---------- DATA PROVIDED ----------

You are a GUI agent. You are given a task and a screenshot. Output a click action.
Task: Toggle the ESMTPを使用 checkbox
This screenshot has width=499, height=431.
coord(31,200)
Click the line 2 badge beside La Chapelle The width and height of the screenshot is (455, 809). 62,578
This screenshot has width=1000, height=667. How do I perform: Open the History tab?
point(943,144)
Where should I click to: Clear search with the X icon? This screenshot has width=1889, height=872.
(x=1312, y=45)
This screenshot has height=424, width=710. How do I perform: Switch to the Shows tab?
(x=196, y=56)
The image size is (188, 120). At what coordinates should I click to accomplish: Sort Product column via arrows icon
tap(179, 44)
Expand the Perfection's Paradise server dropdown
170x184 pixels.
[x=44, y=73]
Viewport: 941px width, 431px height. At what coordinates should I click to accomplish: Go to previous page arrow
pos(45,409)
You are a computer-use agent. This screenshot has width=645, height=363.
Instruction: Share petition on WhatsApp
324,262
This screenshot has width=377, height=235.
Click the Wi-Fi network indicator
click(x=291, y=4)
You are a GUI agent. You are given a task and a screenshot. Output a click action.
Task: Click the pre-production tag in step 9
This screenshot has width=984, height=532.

----------

▶ **THE TASK**: Repeat all of the material, exactly as it reads.

▶ **COMPLETED EXERCISE**:
You are a GUI agent. You are given a task and a screenshot. Output a click action.
Task: Toggle the ESMTPを使用 checkbox
This screenshot has width=499, height=431.
coord(31,200)
Click the line 2 badge beside La Chapelle The width and height of the screenshot is (455, 809). 62,578
This screenshot has width=1000, height=667. How do I perform: Open the History tab?
point(943,144)
Where should I click to: Clear search with the X icon? This screenshot has width=1889, height=872.
(x=1312, y=45)
This screenshot has height=424, width=710. How do I perform: Switch to the Shows tab?
(x=196, y=56)
The image size is (188, 120). At what coordinates should I click to accomplish: Sort Product column via arrows icon
tap(179, 44)
Expand the Perfection's Paradise server dropdown
170x184 pixels.
[x=44, y=73]
Viewport: 941px width, 431px height. At what coordinates should I click to accomplish: Go to previous page arrow
pos(45,409)
You are a computer-use agent. This screenshot has width=645, height=363.
Instruction: Share petition on WhatsApp
324,262
This screenshot has width=377, height=235.
Click the Wi-Fi network indicator
click(x=291, y=4)
You are a GUI agent. You are given a task and a screenshot. Output a click action.
Task: Click the pre-production tag in step 9
This screenshot has width=984, height=532.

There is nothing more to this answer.